Got it. Yeah, some intuition would make you think that the problem is somehow symmetrical, since other electromagnetic systems don’t have this ‚organic‘ kind of shape.
It is, it's just rotational instead of mirror symmetry. Check out some of the images further down this page:

https://en.wikipedia.org/wiki/Stellarator

My understanding is that the different sections of the torus experience different forces (inside vs outside due to the varying radii, top vs bottom due to gravity), which the Stellarator design attempts to compensate for by twisting the plasma so that no particular clump spends all of it's time in the same section.

> The basic concept was a way to modify the torus layout so that it addressed Fermi's concerns though the device's geometry. By twisting one end of the torus compared to the other, forming a figure-8 layout instead of a circle, the magnetic lines no longer travelled around the tube at a constant radius, instead they moved closer and further from the torus' center. A particle orbiting these lines would find itself constantly moving in and out across the minor axis of the torus. The drift upward while it travelled through one section of the reactor would be reversed after half an orbit and it would drift downward again. The cancellation was not perfect, but it appeared this would so greatly reduce the net drift rates that the fuel would remain trapped long enough to heat it to the required temperatures.

Symmetrical except for gravity that always points downwards. I wonder if it's easier to pull off fusion in a (close to) zero gravity environment because the plasma doesn't budge by other effects than the container's.
I can only imagine taking one factor out can’t hurt
The thing is: the complexity of the device translates into simplicity of the plasma. And vice versa.

Tokamaks are nigh impossible to control.

Stellarators, if you can build them, just hum along.

And Wendelstein-7X proved that, though tricky, we can build them. Oh, and that the humming-along part is actually true.

Last I checked, the maximum time for a Tokamak is 30s so far, Wendelstein has already achieved 8 minutes and they're shooting for 30 minutes.

What’s the big trade off then?

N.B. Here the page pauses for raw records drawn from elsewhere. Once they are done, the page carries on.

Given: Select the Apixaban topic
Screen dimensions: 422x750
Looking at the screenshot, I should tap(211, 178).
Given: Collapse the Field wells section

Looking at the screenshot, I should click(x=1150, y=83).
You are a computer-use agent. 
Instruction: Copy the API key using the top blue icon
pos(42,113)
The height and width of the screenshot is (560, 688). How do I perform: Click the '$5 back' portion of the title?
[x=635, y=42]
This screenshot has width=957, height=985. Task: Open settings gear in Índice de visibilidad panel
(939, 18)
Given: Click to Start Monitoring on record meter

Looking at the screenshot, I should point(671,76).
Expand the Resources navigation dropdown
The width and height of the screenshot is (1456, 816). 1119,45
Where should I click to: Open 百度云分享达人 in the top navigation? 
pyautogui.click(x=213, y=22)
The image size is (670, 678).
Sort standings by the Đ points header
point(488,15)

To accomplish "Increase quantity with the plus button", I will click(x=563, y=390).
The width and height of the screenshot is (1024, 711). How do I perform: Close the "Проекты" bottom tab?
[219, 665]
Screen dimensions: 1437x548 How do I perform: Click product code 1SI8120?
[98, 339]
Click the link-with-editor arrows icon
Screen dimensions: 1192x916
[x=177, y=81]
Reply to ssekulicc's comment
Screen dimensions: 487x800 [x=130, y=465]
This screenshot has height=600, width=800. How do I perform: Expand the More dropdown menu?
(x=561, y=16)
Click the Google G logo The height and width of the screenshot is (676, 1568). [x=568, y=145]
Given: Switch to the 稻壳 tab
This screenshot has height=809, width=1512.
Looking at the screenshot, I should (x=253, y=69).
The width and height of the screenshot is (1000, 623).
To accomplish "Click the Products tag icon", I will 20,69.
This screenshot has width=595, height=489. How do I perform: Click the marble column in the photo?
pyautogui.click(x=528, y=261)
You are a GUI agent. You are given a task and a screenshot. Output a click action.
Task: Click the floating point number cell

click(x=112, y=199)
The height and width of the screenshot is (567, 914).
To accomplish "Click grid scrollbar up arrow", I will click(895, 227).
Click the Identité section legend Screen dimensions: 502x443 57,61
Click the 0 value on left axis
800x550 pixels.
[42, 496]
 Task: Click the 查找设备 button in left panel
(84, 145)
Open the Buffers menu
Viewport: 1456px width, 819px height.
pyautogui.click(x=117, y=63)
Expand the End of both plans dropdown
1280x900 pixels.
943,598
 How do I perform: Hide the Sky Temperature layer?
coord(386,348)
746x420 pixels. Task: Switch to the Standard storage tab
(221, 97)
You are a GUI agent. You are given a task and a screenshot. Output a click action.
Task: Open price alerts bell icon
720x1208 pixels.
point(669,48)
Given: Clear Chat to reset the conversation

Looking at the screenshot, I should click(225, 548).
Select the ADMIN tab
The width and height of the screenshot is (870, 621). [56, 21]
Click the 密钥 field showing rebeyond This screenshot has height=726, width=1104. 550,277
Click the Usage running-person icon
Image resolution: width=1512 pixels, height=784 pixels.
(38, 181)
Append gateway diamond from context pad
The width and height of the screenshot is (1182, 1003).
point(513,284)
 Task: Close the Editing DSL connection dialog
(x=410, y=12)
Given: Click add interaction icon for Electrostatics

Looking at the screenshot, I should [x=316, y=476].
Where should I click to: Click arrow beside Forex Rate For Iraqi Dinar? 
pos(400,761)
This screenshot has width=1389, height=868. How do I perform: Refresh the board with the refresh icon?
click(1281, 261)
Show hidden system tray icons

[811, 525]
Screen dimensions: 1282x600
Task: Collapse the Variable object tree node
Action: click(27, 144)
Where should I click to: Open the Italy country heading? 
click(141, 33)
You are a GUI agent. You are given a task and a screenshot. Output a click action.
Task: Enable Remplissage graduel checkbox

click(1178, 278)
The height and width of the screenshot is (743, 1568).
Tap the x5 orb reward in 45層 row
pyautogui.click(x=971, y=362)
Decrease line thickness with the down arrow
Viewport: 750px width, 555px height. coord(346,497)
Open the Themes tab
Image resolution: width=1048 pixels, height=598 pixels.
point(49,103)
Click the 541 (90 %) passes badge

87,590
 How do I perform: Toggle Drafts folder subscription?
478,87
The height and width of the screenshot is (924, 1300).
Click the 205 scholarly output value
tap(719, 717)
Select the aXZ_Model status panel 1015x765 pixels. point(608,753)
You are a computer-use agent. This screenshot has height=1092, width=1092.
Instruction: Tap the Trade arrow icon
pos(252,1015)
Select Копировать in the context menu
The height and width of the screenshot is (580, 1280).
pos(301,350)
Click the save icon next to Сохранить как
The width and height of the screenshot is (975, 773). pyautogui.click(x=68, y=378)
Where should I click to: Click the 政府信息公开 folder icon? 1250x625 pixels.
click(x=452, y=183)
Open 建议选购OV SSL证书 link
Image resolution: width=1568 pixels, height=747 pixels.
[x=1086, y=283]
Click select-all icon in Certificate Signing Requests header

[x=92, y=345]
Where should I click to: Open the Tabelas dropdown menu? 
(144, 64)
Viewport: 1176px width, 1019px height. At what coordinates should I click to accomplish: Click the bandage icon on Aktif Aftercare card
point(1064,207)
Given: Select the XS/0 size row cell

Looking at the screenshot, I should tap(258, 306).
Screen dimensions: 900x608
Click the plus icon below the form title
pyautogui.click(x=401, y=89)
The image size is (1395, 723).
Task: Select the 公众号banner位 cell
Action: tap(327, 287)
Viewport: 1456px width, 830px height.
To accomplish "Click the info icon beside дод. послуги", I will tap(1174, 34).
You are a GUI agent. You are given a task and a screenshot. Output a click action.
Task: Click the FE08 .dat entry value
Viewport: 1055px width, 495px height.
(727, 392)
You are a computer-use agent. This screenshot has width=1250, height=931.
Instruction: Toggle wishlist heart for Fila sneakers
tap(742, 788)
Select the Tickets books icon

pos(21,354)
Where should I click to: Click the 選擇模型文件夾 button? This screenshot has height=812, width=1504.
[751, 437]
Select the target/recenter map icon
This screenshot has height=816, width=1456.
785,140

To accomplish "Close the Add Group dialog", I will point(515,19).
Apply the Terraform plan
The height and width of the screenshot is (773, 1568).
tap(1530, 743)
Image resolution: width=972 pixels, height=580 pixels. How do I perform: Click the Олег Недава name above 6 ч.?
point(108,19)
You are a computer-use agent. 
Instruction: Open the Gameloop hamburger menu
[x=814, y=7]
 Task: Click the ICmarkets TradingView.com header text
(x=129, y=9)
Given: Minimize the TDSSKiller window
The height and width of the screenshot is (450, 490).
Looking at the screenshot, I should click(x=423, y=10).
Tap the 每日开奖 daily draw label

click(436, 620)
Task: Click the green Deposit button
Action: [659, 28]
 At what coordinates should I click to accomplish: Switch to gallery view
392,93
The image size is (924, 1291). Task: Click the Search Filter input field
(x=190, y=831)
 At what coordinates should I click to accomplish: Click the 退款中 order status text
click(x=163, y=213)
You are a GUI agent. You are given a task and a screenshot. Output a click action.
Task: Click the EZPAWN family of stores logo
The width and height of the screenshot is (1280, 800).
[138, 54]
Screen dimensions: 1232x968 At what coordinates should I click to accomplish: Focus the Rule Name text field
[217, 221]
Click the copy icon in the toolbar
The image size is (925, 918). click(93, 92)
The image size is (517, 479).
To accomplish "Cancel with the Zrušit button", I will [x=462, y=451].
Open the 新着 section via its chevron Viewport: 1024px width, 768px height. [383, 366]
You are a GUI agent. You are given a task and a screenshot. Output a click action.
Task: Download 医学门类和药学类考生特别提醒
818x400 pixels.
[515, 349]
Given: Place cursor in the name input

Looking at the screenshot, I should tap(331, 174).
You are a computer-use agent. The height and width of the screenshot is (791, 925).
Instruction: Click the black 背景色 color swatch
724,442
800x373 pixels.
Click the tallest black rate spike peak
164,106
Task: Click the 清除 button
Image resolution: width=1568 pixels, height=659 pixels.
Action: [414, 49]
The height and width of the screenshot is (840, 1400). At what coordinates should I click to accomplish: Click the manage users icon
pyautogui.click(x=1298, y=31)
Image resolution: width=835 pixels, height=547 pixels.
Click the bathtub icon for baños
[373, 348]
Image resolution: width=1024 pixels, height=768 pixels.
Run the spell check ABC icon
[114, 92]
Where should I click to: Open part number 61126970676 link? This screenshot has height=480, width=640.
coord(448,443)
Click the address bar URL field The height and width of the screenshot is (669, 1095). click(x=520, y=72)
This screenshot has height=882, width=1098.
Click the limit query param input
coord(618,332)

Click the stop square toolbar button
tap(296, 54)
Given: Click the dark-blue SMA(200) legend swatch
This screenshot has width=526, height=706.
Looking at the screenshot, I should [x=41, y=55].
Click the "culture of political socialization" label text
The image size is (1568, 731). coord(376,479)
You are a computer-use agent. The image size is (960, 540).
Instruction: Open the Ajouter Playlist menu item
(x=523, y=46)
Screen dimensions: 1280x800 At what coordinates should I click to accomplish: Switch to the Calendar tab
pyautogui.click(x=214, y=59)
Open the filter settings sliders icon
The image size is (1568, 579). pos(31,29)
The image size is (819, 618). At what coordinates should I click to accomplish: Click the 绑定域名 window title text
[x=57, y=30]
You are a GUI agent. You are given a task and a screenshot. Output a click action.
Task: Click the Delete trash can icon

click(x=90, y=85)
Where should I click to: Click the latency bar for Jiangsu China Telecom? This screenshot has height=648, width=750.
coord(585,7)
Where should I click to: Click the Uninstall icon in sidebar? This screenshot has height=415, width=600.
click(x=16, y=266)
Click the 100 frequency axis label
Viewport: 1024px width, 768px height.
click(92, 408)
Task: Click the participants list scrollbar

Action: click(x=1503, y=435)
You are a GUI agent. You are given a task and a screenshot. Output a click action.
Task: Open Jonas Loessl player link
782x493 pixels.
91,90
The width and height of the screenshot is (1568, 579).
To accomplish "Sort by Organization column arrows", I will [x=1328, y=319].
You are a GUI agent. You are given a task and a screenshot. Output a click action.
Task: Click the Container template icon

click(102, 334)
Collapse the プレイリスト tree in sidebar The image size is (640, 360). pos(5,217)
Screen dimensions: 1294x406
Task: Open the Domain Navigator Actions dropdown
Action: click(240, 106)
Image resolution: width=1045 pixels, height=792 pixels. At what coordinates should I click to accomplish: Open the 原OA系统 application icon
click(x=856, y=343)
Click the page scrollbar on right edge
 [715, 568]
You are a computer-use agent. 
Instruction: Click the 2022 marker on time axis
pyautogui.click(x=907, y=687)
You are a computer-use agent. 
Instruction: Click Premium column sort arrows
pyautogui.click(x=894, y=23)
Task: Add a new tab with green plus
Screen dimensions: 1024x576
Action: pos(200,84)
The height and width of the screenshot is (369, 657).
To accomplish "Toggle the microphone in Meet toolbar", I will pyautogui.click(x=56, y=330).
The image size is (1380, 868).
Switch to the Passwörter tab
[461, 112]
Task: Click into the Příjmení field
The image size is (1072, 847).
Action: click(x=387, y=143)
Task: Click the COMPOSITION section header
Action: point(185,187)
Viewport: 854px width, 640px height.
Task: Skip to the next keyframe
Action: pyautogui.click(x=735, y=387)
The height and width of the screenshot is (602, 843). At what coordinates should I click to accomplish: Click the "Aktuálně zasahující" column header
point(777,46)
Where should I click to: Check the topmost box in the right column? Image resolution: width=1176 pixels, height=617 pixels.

As I understand it there’s more funding in tokamak research.
As I wrote: the tradeoff is the complexity of the device.

I once listened to a fairly long podcast on the history of Wendelstein-7X, and apparently the mathematical/computational modelling required to figure out a decently optimized stellarator simply couldn't be done when the first ones were built, so they were very inefficient and easily beaten by the Tokamaks, and so interest and funding understandably shifted.

That changed when compute became much cheaper, and apparently some researchers created software models that they could run on their PCs and the late 80s, maybe early 90s. This was largely ignored for quite a while, as all the focus was on Tokamaks, for example JET and later ITER.

Having cracked what to build, and somehow gotten funding, the problem was then actually building it. Very, very challenging, and it did take a lot longer to build than even initially planned, and it wasn't clear that they would succeed in building it. But they did.

And ever since then, it's been humming along nicely.

This might be a clue from Wikipedia -

The release of information on the USSR's [better performing] tokamak design in 1968 indicated a leap in performance. After great debate within the US industry, PPPL converted the Model C stellarator to the Symmetrical Tokamak (ST) as a way to confirm or deny these results. ST confirmed them, and large-scale work on the stellarator concept ended in the US as the tokamak got most of the attention for the next two decades.